Community Corner

Citizen Lobbyist: Day Three of Elissa Cottle's Experiences in D.C.

Southwest Minneapolis resident Elissa Cottle lobbied her representatives in Congress at the beginning of April.

Editor's Note: Elissa Cottle is a Southwest Minneapolis resident who travelled to Washington D.C. as a citizen lobbyist for the group Population Connection, which lobbies on issues of overpopulation, the environment and reproductive rights. She sent Patch a diary of her experiences as a citizen lobbyist. This is the third piece.

I returned from Washington, D.C., April 5, and have been working nonstop at three part-time jobs since then. My most important paid job allows me to help support our family of four. Thank you to my great boss for allowing me time to go to Washington April 1-5.

April 4 was the third best day of my life! The first two best days were the days my two sons were born. I was in Washington to ask my representatives in the House and Senate for $1 billion from the proposed 2012 budget for contraceptive supplies (not abortion), and for prenatal and birthing care for families in Africa and India. It sounds like a lot of money. It is. But it only represents .025% of the proposed  budget, or 1/40th of 1%.

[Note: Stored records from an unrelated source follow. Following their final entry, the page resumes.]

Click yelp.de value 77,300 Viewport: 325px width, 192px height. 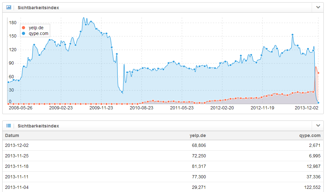click(199, 176)
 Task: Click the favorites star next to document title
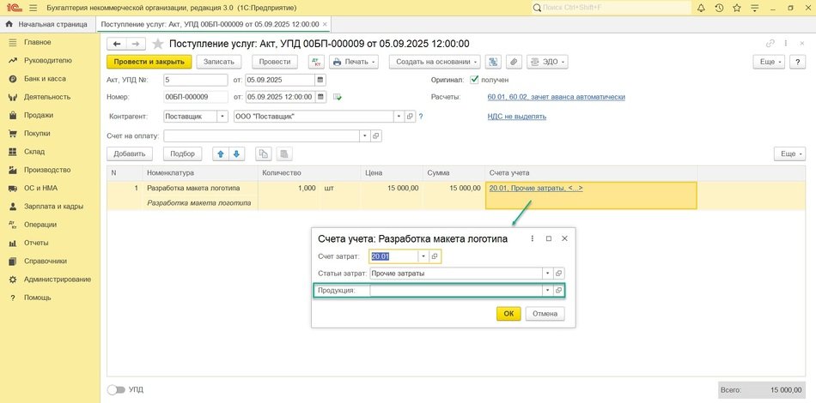[x=157, y=44]
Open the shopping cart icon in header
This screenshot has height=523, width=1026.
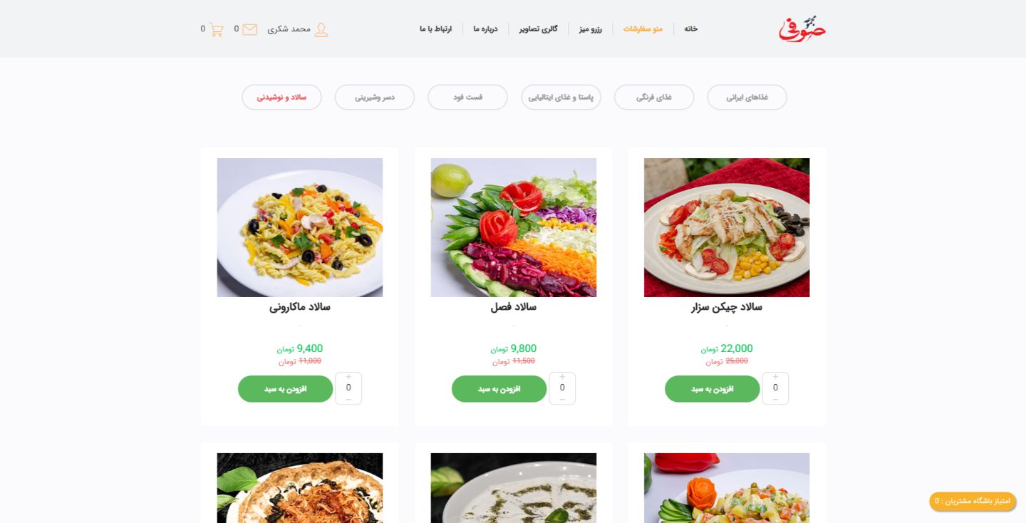point(217,29)
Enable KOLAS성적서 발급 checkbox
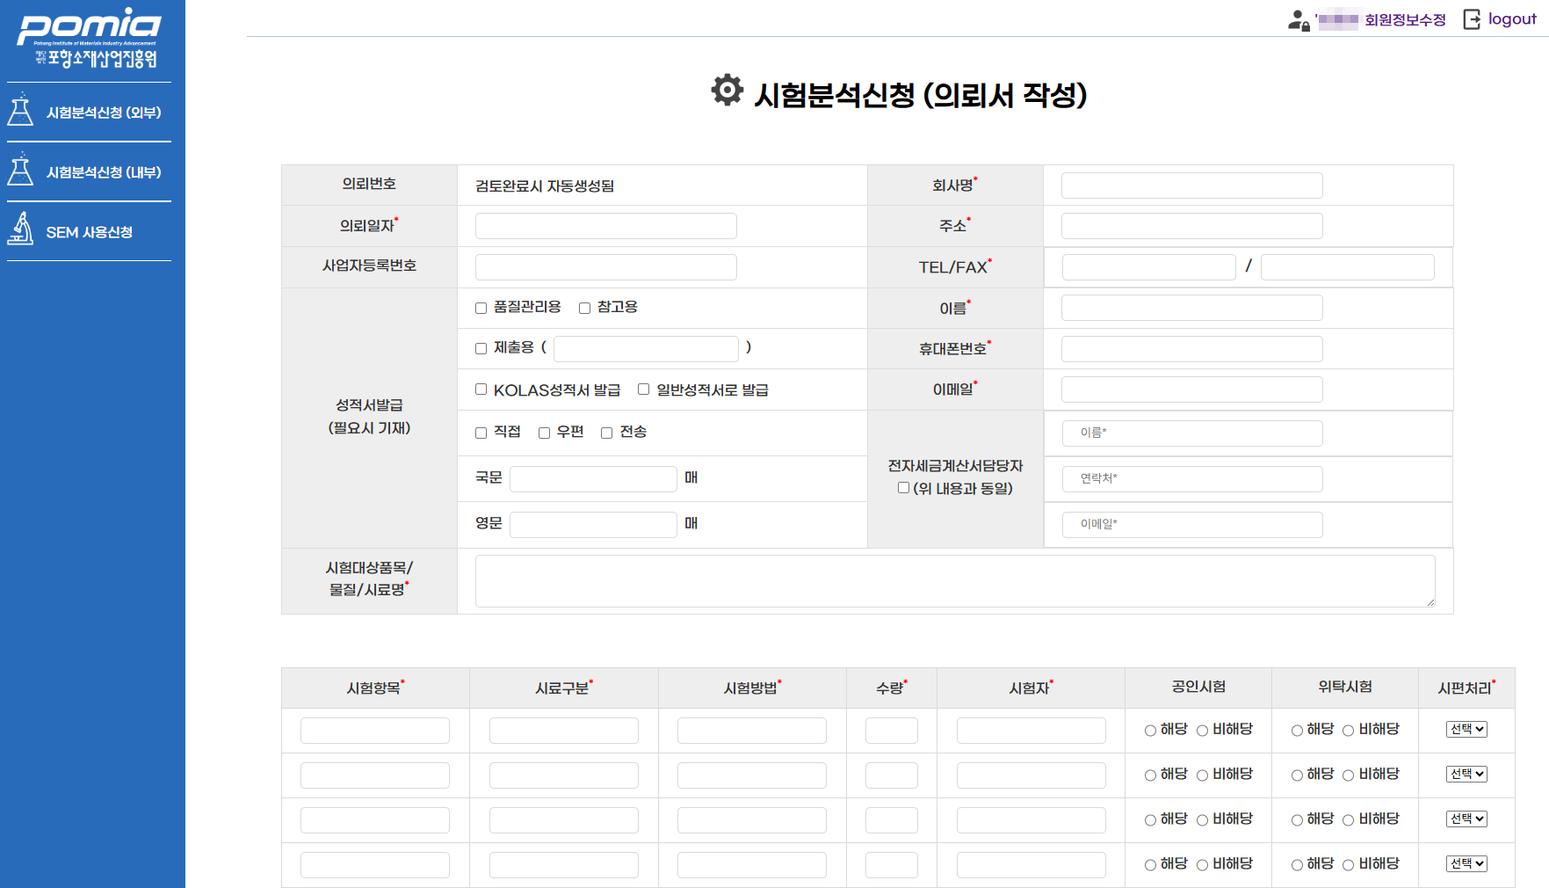This screenshot has height=888, width=1549. coord(481,389)
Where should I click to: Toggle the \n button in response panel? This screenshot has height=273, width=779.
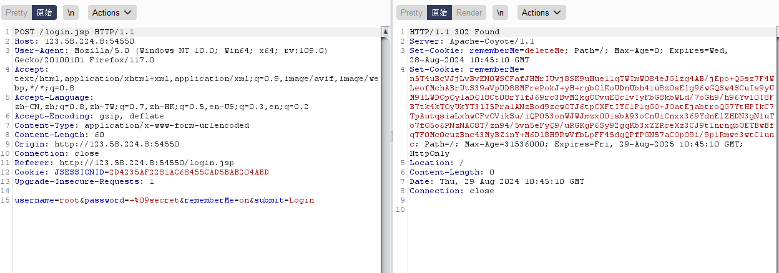pos(500,12)
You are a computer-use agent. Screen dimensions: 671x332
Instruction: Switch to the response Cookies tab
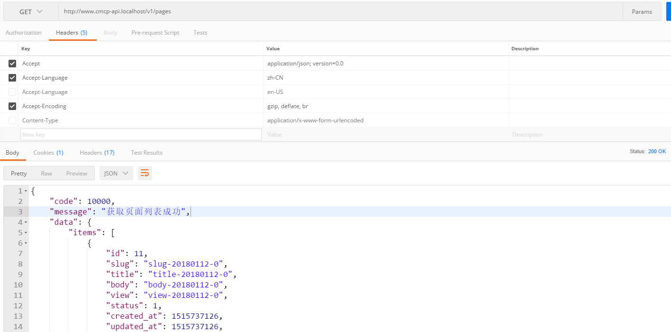click(48, 153)
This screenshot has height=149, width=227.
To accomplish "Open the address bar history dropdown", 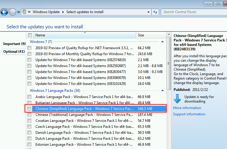I will (149, 12).
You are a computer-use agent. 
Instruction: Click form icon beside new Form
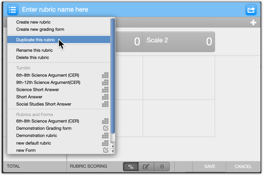[x=106, y=150]
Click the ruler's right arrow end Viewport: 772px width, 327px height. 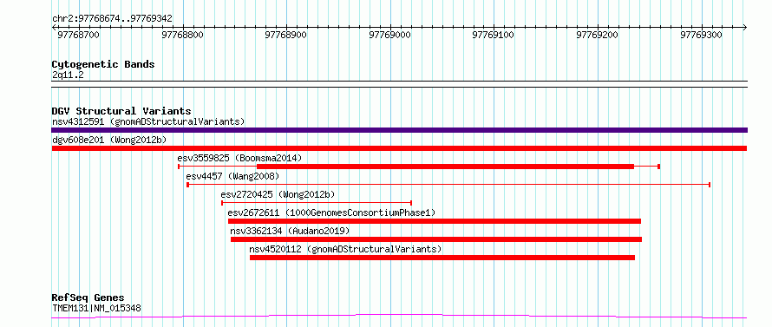click(745, 28)
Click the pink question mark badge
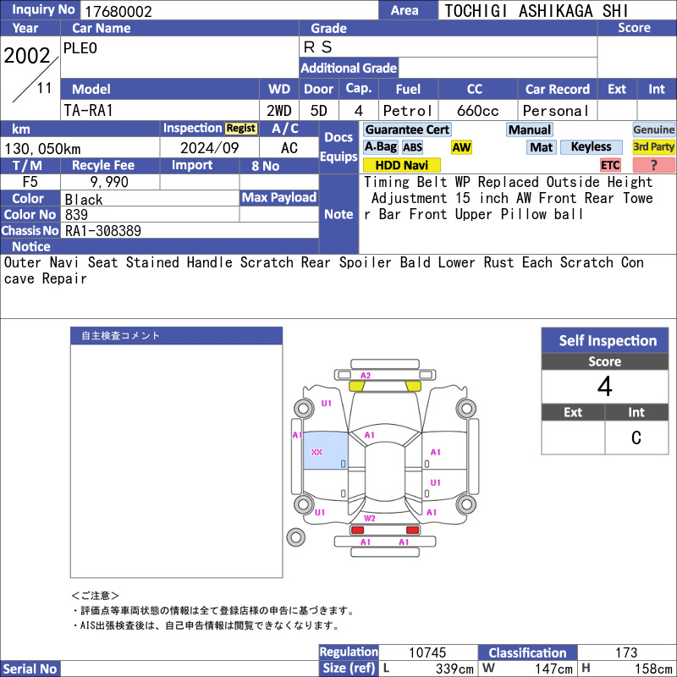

What will $1 billion buy the United States? The four Congressional staffers I met on the Hill wanted to know. I met them in the offices of Senators Klobuchar and Franken (Democrats) and House Representatives Paulsen (Republican) and Ellison (Democrat). I was able to answer their question succinctly and accurately, now that I am educated about the needs for family planning in places like Nigeria. Thanks to my sponsor, lobby group Population Connection, for the education. I told Jon Jukuri, staffer to Rep. Pausen, for example, that every minute a woman in the developing world dies in childbirth, usually by bleeding to death. As the country music song I love goes, "Look it up." Newborns often die in these terrible bloody childbirths too. The $1 billion would buy blood banks to save women's lives. It would support health care professionals, people who already live in the countries of need, to help women give birth at home, as many families prefer, or at hospitals when home births suddenly become a matter of life or death. 

I also made a pitch for affordable and accessible contraceptives (again, not abortion) needed in the U.S. Why? Because girls in this country, nearly daily, murder or abandon their newborns. Why? Because they are too frightened and ashamed to tell their parents they are pregnant or about to give birth. Look up the Oprah show about the teen mom in prison for dumping her newborn into a duffel bag, and throwing it into the bottom of a  quarry in Ohio. The bloody bag was found six months later by a deep-sea diver. House Resolution 465 in the Congressional Record, proposed by a Delaware House representative, called for the government to start keeping track of abandoned babies because, essentially, news reports are so frequent about dead or nearly dead newborns found in public toilets, trash bins or in the woods.

On my last day in Washington I was back at the lobby computer in the Churchill Hotel. The bar TV was on behind me. The CNN reporter was telling yet another story, at 4:45 p.m. Eastern time April 5, about a 4-year-old girl beaten to death in these fortunate United States. The night before, after my day on the Hill, I was having a salad and a drink, flanked by two Brits at the hotel bar. The guy on my left was in D.C. with a choir performing in our capital. The guy on my right was Lord Kevin Lumb of London, selling international investments. Washington is such a lovely and exciting place! We talked politics. When in Rome.

I just called Rep. Paulsen's offices in DC and his 3rd District office in Eden Prairie, where I work, to ask how he will be voting. His DC voice mail box was full, which makes sense to me, seeing up close the incredible schedules of people who work on Capitol Hill. But I was able to leave the message today with Margaret in his district office. She had graciously and promptly returned my message before, when I had called with a different question. 

Jukuri, Rep. Paulsen's legislative assistant, reacted how I thought any human being would react to my pitch for $1 billion for the above reasons -- with sincere concern. Jukuri and I met alone in a conference room for about the typical 15 minutes any lobbyist usually is given, in any member of Congress office. Rep. Paulsen and staff occupy 127 Cannon Building, on Independence Avenue, facing the Capitol. Jukuri thanked me for coming to his boss's office. I thanked him for his time, and hand wrote a note also thanking him and Rep. Paulsen for their hard work on behalf of our country. I wish to thank them again - it meant the world to me.

Tonight I am thinking about how easy it is, really, to be a lobbyist for an issue about which one is passionate. Make a phone call to your representative's Washington or district office. Schedule an appointment and tell the person who answers the phone you live or work in the representative's district. You'll be talking to someone like Owen Holm, from Wayzata, a young man with a nice smile at the reception desk in 127 Cannon. Thank you Mr. Holm for the warm greeting, and for your service to our country.

I am also thinking about my eldest son and my abstinence preaching through his high school years, until he became an adult and left home to pursue his career dreams. He got the message. I'm saving his toys for my grandchildren, when they arrive to parents who are ready. No pressure.